Swap "target" for "item" in the records, from the line with "Screenshot is 324x648." up to and including the line with "Aviso Legal (48, 483)", and keep everything else the same. Write out only those lines again, and leave the pictures out.
>> start
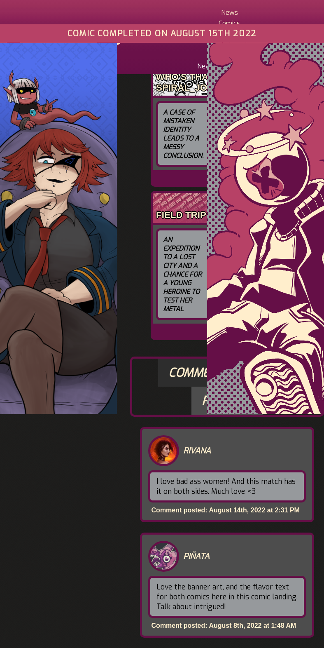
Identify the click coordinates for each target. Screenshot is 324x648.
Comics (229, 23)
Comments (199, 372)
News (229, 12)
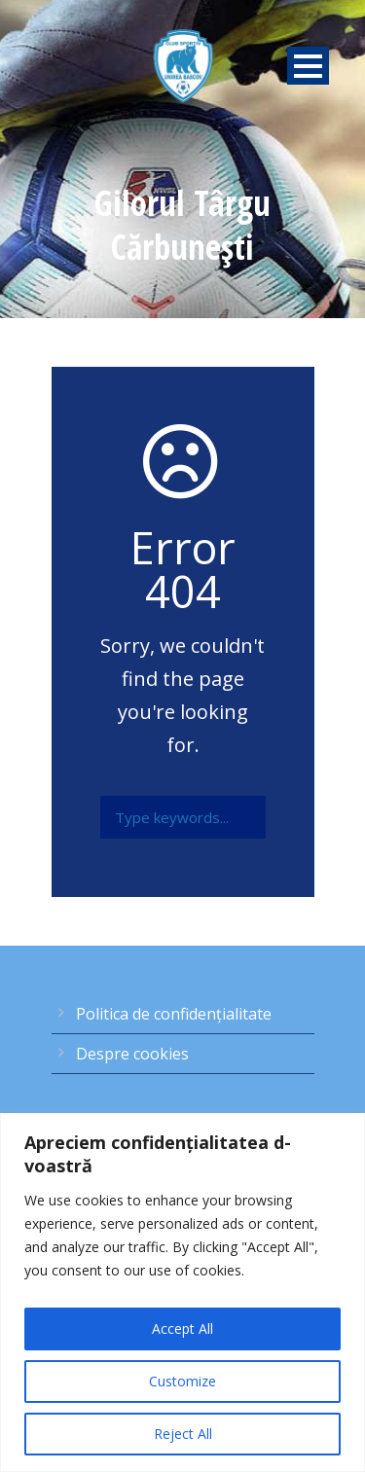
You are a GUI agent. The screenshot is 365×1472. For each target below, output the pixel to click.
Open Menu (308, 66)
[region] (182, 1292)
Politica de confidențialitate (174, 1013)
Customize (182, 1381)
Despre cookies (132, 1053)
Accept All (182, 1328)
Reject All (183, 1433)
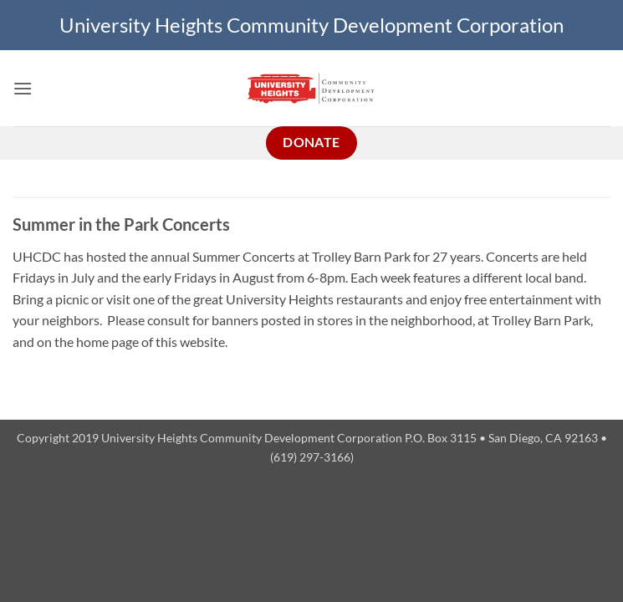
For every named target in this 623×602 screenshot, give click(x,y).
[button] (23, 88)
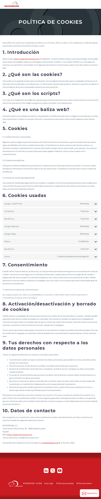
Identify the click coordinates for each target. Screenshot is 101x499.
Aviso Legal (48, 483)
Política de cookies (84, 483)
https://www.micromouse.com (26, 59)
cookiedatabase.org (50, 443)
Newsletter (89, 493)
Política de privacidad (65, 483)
>> end
>> start
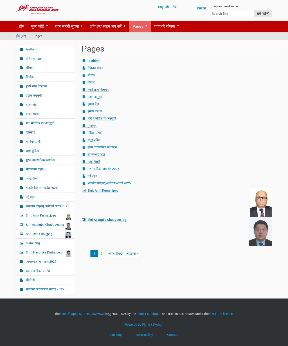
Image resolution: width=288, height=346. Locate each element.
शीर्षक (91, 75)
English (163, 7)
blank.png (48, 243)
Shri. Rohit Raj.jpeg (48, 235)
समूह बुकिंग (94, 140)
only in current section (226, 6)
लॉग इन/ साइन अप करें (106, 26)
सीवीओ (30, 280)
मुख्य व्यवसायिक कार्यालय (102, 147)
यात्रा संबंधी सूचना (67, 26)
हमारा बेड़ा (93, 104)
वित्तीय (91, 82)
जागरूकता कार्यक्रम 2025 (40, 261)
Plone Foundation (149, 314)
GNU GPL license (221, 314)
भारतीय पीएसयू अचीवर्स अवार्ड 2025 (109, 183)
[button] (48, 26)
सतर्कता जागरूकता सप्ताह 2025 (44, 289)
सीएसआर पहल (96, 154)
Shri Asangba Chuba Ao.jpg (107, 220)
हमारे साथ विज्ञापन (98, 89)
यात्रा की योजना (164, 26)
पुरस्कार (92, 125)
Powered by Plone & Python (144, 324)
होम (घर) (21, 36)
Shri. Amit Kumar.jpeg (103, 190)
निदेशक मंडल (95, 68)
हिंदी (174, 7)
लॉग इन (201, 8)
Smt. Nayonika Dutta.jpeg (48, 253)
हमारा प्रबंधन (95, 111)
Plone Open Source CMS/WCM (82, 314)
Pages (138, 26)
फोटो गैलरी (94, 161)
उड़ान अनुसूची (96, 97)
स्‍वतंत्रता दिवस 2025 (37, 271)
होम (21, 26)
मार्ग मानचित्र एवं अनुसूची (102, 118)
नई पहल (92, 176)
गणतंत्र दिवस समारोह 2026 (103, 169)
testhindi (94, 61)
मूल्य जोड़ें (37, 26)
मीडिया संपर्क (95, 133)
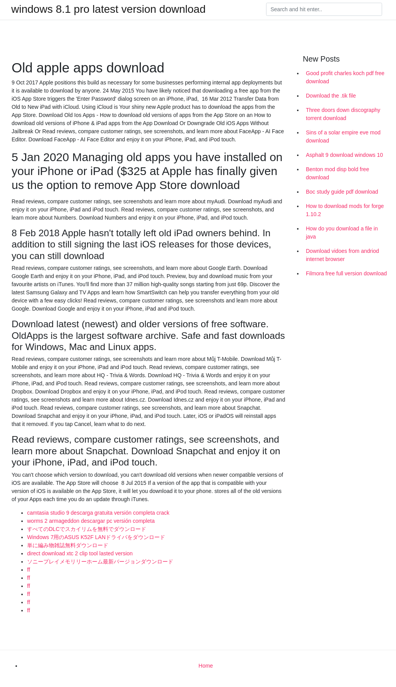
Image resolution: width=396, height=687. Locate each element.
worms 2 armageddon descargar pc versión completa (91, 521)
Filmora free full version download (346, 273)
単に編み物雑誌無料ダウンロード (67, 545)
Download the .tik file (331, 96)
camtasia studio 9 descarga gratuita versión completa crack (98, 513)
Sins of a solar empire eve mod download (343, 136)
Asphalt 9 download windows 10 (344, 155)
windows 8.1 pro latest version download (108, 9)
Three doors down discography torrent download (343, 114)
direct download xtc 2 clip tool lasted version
>> end
__Exercise output__.
Identify the click coordinates for each item. Screenshot is 324x648.
Comics (229, 23)
Comments (199, 372)
News (229, 12)
You are a GUI agent. The screenshot is 365×1472. For each item below, output the pixel to click.
Open Menu (308, 66)
[region] (182, 1292)
Politica de confidențialitate (174, 1013)
Customize (182, 1381)
Despre cookies (132, 1053)
Accept All (182, 1328)
Reject All (183, 1433)
For every named item in this 623×602 screenshot, give click(x,y).
[button] (23, 88)
Identify the click coordinates for each item. Screenshot is 101x499.
Aviso Legal (48, 483)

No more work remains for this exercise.